Cosas de Cádiz
Manolo Sánchez

El desastre del 98

Acostumbrada durante siglos a ver barcos zarpar llenos de ilusiones y volver cargados de un universo de olores y sabores que el comercio nos prestaba, Cádiz asistió por partida doble al dolor y la resignación del fin de un mundo que se les acababa y que no les pertenecía
Manuel Sánchez
24/06/2016
Cádiz

El desastre del 98 y la pérdida de las últimas colonias de ultramar la propició una España que se resignaba al avance de los tiempos y al cambio de una sociedad anclada en los cimientos del Quijote que luchaba contra los molinos solamente con su soberbia y su pasado.

Cádiz asistió al espectáculo acomodada en el maravilloso cine de verano de su Alameda. Soldados harapientos y enfermos que habían conseguido la proeza de llegar con vida a costas españolas, ya que las fiebres hicieron el resto que no consiguieron rematar los yanquis. Fueron unos 220.000 soldados los que España mandó para defender las colonias. La mayoría de ellos de clases populares. Los pudientes pudieron librarse de la contienda pagando 2.000 pesetas de la época o pagándole a otro para que fuese en su lugar. Al desembarcar este ejercito humillado, que contrastaba con el que se fue, y cuentan el desastre de Cuba y Filipinas el miedo se expande e inunda los corazones de los españoles. Una potencia emergente y apenas conocida era capaz de llegar a nuestras costas y continuar ''el fin del mundo iniciado en ultramar''.
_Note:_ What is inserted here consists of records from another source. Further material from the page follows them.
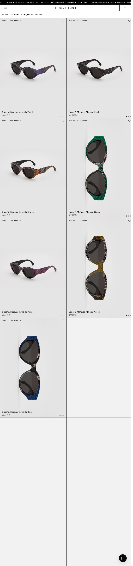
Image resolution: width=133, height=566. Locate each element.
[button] (125, 8)
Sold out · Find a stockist (11, 20)
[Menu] (5, 8)
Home (5, 14)
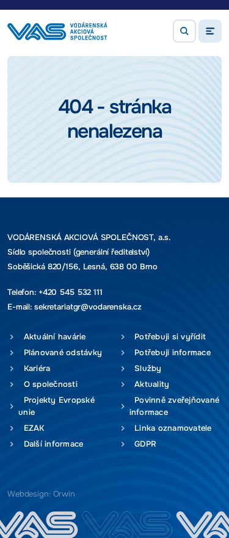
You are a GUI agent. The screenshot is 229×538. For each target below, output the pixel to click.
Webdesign (28, 494)
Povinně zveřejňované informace (174, 406)
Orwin (64, 494)
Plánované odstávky (60, 352)
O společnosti (48, 384)
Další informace (50, 444)
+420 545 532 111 (70, 292)
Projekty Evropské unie (56, 406)
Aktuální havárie (52, 336)
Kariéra (34, 368)
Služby (145, 368)
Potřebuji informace (170, 352)
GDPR (143, 444)
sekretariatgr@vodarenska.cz (88, 307)
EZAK (31, 428)
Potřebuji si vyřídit (167, 336)
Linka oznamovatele (170, 428)
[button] (184, 31)
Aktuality (149, 384)
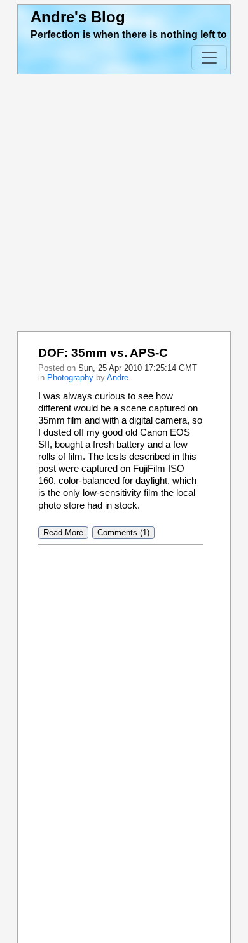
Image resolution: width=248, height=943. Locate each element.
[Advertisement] (124, 203)
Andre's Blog (78, 16)
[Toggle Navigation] (209, 57)
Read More (63, 533)
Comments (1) (123, 533)
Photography (70, 377)
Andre (117, 377)
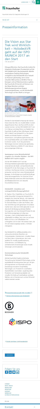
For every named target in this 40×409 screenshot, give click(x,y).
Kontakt (7, 391)
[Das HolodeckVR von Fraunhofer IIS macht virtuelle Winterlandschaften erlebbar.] (19, 104)
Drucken (10, 355)
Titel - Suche (33, 2)
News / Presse (9, 385)
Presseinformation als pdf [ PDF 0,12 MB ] (18, 292)
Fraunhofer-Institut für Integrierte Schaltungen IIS (15, 14)
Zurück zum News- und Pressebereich (16, 341)
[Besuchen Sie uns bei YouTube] (13, 372)
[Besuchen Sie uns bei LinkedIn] (10, 372)
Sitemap (7, 384)
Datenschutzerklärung (12, 395)
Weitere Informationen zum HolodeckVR (18, 296)
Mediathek (8, 389)
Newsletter (8, 387)
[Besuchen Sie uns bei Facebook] (6, 372)
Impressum (8, 393)
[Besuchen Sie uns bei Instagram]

Muchos habitantes de la Bahía huyen hacia el interior abandonando la costa. Tal es la psicosis que el Duque de Nájera, a la sazón gobernador militar de Cádiz, ordena demoler el faro histórico de Cádiz y recortarlo para que en caso de ataque no pudiera ser un punto de referencia desde el mar y ofrecer una guía para el bombardeo enemigo. Una década después se construiría a pocos metros de éste el nuevo faro que hoy nos alumbra.

Con más de un siglo de por medio, hoy nos parece exagerado lo que ayer fue precavido. En un fin de ciclo en el que las dos Españas aún pugnaban por dirigir el rumbo de una nación perdida en su propia identidad, lo que no ha cambiado su sentido ni un ápice es la cita de Bismark: ''España es el país más fuerte del mundo, los españoles llevan siglos intentando destruirlo y no lo han conseguido''. Ya va siendo hora de empezar de nuevo, de la España que bosteza a la que quiere vivir y a vivir empieza.